Edición nº 121

Yo no soy feliz

Yo no soy feliz

     Uno de los comentarios más frecuentes en cualquier entrevista es:
      -...y ahora que es usted una persona feliz...
      Lo cual provoca una inmediata reacción:
      -¿He dicho yo que soy feliz?
      No soy feliz, y la búsqueda de la felicidad, como objetivo principal, no forma parte de mi mundo. Evidentemente, como ser humano que soy, hago aquello que me gusta hacer. A causa de ello, me han internado tres veces en un hospital psiquiátrico, he pasado pocos pero terribles días en los sótanos de las dependencias militares durante la dictadura en Brasil, he perdido y he ganado amigos y amantes con la misma velocidad. En su día me metí por caminos que, si hoy pudiese volver atrás, tal vez evitaría, pero siempre había algo que me empujaba hacia delante, y desde luego no era la búsqueda de la felicidad. Lo que me interesa en la vida es la curiosidad, los desafíos, el buen combate con sus victorias y sus derrotas. Llevo encima muchas cicatrices, pero también momentos que jamás habría vivido si no me hubiese aventurado más allá de mis límites. Me enfrento a mis temores y a mis momentos de soledad, y pienso que una persona feliz jamás pasa por eso.
     Pero todo ello no tiene la menor importancia: estoy contento.
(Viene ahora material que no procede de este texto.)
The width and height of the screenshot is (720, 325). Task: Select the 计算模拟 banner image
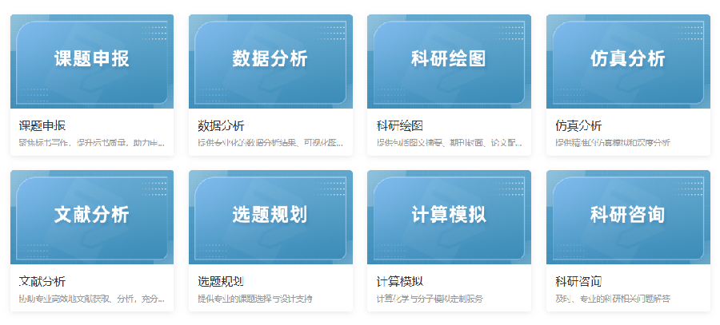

Y alegría no es sinónimo de felicidad (que para mí se parece más a una larga tarde de domingo, donde no existe ningún desafío), sino tan sólo el descanso que en unas pocas horas se convierte en tedio, los mismos programas de televisión al final de la tarde, la perspectiva del lunes esperándonos con su rutina.
     Digo todo esto porque me ha sorprendido el tema de portada de una revista americana de gran prestigio, generalmente dedicada a asuntos políticos. El tema era: “La ciencia de la felicidad: ¿está en su sistema genético?” Aparte de las cosas de siempre (tablas con estadísticas sobre países más felices o menos felices, estudios sociológicos sobre la búsqueda del sentido de la vida por parte del hombre, ocho pasos para encontrar la armonía), el artículo hacía algunas observaciones interesantes que me hicieron ver, por primera vez, que no soy el único en mi modo de pensar:
     A] Los países donde la renta per cápita está por debajo de 10.000 dólares al año, son países donde la mayoría de la gente no es feliz. Sin embargo, se descubre que, a partir de ahí, la diferencia económica ya no es tan importante. Un estudio científico realizado con las 400 personas más ricas de los Estados Unidos demuestra que estas son sólo ligeramente más felices que aquellas que ganan 20.000 dólares. Conclusión lógica: aunque es evidente que la pobreza es algo inaceptable, el viejo dicho “el dinero no da la felicidad” es algo que se puede demostrar de modo científico en los laboratorios.
     B] La felicidad es sólo uno de los trucos que utiliza nuestro sistema genético con el fin de cumplir su único papel: la supervivencia de la especie. Así, para obligarnos a comer o a hacer el amor, es necesario asociar a ello un elemento llamado “placer.”
     C] Por mucho que la gente se declare feliz, nadie está nunca del todo satisfecho: siempre hay que conquistar a una mujer más bonita, comprar una casa más grande, cambiar de coche, desear aquello que no se tiene. También eso es una manifestación sutil del instinto de supervivencia: en el momento en que las personas se sintieran plenamente felices, nadie se atrevería a hacer nada diferente, y el mundo dejaría de evolucionar.
      D] Por eso, tanto en el plano físico (comer, hacer el amor) como en el emocional (desear siempre aquello que no se tiene), la evolución del ser humano ha dictado una regla importante y fundamental: la felicidad no puede durar. Siempre consistirá en momentos, de modo que jamás podamos acomodarnos en una poltrona y limitarnos a contemplar el mundo.
      Conclusión: es mejor olvidar esa idea de buscar la felicidad a toda costa, e ir en busca de cosas más interesantes, como los mares desconocidos, las personas extrañas, los pensamientos provocadores, las experiencias arriesgadas. Sólo de esa manera viviremos enteramente nuestra condición humana, contribuyendo a una civilización más armoniosa y más en paz con las otras culturas. Por supuesto, todo eso tiene un precio, pero vale la pena pagarlo.